Of course, back in the U.S.A. it is not practical to rely on banana leaves to wrap a Big Mac at MacDonald’s or ship electronics from Amazon.com. Nonetheless, there must be something better than the current practice. Natural resources are used in large scale to package and ship goods and then these packaging materials wasted in landfills or worse clog waterways or foul land.  Consider that 20 million trees are felled each year to make paper cups.  About 8% of the world’s oil production is used to make plastic and 40% of plastic produced is used to make packaging.

The last two posts featured packaging companies large and small that are applying innovative technologies to packaging.  Their solutions promise a reduction in resource waste and packaging cost.  However, it takes more than new technology.  Manufacturers and even more importantly consumers need to be on board.

Going Green Swiss Style

Nestlé SA (NESN.SW) seems to have taken a sip of the environmental cool-aid and then gulped down the whole cupful.  The company made has made a loud commitment to reduce packaging used in shipping and selling its products.  In 2015, Nestlé pledged to reduce packaging by 140,000 metric tons by 2020. At year-end 2017, the company had already reduced packaging by over 103,000 metric tons.  Additionally, Nestlé aims to make 100% of its packaging fully recyclable or reusable by 2025.

The company has signed onto the circular loop concept that prevents packaging materials from exiting a virtuous cycle among consumers, retailers and manufacturers.  In late 2018, Nestlé announced the creation of the Nestlé Institute of Packaging Sciences to spearhead research on environmentally-friendly packaging solutions.  There are plans to build a state-of-the-art laboratory that will employ about four dozen people.nestle water bottles

Funding think-tanks will not be enough.  Nestlé owns eight different bottled water brands, including PureLifeNestlé WatersPoland Spring, and Acqua Panna.  It is single use plastics for bottled water like these that create the most pollution.  This puts Nestlé dead center in the plastic pollution problem.

** EXTRACTED INFORMATION **
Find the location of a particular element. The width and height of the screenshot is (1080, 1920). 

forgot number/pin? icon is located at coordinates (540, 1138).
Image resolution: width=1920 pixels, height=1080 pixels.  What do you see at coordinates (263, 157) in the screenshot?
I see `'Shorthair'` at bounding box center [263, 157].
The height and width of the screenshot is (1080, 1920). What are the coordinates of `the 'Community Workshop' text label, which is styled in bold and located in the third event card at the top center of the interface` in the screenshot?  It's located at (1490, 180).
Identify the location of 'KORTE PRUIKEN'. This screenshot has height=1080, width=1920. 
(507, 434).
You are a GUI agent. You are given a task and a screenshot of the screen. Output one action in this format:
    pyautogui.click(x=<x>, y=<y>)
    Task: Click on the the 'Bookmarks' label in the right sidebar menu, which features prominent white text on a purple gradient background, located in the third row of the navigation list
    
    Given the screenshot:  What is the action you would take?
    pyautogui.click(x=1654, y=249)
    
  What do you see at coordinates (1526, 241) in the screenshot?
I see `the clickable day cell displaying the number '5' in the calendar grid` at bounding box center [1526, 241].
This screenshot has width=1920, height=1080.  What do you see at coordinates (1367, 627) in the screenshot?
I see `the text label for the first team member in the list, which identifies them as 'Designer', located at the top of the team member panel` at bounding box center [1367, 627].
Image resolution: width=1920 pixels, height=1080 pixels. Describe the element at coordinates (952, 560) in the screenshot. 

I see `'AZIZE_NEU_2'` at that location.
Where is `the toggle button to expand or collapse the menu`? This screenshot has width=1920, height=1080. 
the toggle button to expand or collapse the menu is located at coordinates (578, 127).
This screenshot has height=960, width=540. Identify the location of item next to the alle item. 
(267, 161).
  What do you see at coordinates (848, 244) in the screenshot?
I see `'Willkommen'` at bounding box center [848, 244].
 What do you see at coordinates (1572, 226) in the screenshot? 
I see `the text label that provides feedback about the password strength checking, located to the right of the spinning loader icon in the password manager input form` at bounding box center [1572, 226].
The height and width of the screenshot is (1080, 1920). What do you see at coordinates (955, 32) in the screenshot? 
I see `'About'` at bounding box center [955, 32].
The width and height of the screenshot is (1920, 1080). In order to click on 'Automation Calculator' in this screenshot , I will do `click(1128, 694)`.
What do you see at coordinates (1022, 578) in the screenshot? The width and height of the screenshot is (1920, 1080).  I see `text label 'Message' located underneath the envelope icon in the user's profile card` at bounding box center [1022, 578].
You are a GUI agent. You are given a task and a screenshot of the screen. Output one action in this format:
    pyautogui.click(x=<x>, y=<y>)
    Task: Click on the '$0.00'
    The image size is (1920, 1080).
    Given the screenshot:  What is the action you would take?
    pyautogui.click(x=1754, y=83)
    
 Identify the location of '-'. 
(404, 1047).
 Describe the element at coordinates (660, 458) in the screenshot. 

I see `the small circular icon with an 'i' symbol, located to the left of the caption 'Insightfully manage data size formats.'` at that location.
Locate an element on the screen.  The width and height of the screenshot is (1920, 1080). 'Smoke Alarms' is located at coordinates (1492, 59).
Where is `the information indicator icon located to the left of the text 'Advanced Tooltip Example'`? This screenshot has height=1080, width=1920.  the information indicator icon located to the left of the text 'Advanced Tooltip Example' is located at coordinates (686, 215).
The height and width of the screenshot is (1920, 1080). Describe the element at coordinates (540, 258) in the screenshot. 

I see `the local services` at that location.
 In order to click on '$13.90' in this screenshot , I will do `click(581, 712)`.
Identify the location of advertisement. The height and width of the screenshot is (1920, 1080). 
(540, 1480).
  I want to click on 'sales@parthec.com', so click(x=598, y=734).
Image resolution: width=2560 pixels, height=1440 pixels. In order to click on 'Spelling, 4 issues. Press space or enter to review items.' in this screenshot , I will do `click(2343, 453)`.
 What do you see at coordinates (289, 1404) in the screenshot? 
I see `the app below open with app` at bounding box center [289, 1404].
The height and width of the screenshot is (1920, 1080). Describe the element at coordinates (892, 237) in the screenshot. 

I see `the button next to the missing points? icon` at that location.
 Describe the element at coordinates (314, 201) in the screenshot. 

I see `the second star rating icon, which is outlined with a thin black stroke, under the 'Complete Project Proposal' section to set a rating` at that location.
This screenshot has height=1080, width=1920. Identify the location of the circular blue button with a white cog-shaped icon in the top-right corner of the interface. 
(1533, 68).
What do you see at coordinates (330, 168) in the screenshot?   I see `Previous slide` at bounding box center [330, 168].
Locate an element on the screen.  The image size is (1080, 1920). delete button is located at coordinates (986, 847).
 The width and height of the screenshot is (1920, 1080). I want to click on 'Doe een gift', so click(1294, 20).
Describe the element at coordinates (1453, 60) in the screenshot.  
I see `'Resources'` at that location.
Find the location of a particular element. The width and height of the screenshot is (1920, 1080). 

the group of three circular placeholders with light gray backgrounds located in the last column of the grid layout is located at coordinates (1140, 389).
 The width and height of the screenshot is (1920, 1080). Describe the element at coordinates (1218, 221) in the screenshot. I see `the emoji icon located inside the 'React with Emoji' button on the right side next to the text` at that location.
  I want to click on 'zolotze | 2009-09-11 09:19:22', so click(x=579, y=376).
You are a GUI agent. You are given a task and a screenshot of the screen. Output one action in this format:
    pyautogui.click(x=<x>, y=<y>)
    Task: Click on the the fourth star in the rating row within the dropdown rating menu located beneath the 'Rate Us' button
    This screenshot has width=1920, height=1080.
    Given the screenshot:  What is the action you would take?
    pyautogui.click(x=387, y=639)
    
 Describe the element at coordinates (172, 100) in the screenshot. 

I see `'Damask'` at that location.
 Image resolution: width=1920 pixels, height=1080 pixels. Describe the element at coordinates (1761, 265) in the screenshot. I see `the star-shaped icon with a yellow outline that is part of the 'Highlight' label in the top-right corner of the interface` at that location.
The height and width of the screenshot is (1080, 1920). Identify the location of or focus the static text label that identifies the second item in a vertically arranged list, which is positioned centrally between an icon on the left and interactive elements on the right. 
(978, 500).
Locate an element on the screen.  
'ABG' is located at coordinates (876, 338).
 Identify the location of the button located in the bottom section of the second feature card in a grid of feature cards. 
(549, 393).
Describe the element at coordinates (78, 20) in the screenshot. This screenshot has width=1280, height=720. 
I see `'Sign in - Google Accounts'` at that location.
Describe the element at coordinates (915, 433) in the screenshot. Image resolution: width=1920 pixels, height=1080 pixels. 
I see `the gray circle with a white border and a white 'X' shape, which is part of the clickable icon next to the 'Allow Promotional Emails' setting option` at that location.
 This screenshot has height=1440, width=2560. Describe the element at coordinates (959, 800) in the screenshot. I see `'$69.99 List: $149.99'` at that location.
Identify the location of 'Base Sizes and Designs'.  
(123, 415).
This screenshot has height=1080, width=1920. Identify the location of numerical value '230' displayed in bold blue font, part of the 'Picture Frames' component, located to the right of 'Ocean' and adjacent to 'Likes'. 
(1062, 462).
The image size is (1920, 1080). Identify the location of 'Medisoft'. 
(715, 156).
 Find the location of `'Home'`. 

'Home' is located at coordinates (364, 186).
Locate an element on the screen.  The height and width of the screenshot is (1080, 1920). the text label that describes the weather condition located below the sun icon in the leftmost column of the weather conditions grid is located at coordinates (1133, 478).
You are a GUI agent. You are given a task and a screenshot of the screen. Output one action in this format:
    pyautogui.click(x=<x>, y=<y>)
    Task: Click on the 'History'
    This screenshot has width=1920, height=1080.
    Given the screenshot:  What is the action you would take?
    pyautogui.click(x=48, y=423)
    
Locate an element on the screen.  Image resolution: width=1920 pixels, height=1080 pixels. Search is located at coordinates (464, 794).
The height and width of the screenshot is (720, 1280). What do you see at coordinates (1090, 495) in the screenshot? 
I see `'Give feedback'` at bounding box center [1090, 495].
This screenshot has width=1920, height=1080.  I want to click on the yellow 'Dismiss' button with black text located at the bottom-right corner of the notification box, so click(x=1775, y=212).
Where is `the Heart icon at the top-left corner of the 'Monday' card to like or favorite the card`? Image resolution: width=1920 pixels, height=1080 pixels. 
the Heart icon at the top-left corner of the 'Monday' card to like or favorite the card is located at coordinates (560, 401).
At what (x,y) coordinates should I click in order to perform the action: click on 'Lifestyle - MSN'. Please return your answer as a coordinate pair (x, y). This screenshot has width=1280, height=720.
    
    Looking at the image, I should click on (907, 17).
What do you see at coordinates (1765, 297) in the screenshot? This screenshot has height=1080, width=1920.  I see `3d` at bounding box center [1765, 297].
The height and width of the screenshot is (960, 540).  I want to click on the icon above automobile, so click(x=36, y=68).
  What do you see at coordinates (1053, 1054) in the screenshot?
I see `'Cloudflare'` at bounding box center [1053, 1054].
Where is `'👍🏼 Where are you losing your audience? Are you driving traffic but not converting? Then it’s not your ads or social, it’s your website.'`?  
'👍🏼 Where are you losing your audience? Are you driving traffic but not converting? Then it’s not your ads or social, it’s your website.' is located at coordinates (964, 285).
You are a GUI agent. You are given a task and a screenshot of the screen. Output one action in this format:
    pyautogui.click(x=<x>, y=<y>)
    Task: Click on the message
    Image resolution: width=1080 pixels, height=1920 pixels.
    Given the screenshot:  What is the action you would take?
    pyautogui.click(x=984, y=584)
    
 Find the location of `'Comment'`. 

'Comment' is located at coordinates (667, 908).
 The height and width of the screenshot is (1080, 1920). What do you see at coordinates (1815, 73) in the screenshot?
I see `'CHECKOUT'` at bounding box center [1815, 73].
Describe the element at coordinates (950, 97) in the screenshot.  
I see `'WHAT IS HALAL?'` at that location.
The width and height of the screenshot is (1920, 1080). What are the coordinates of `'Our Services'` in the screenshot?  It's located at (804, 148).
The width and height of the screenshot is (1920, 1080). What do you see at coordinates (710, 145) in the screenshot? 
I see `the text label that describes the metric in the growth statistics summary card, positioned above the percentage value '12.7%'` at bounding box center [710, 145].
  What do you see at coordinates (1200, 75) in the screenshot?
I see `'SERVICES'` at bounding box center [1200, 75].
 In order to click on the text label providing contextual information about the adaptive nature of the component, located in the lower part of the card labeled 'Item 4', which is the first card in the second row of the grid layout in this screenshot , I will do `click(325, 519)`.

** DIRECTIONS FOR THIS TASK **
In the text on packaging waste, by how much did Nestlé pledge in 2015 to reduce its packaging by 2020?

** COMPLETED EXERCISE **
By 140,000 metric tons.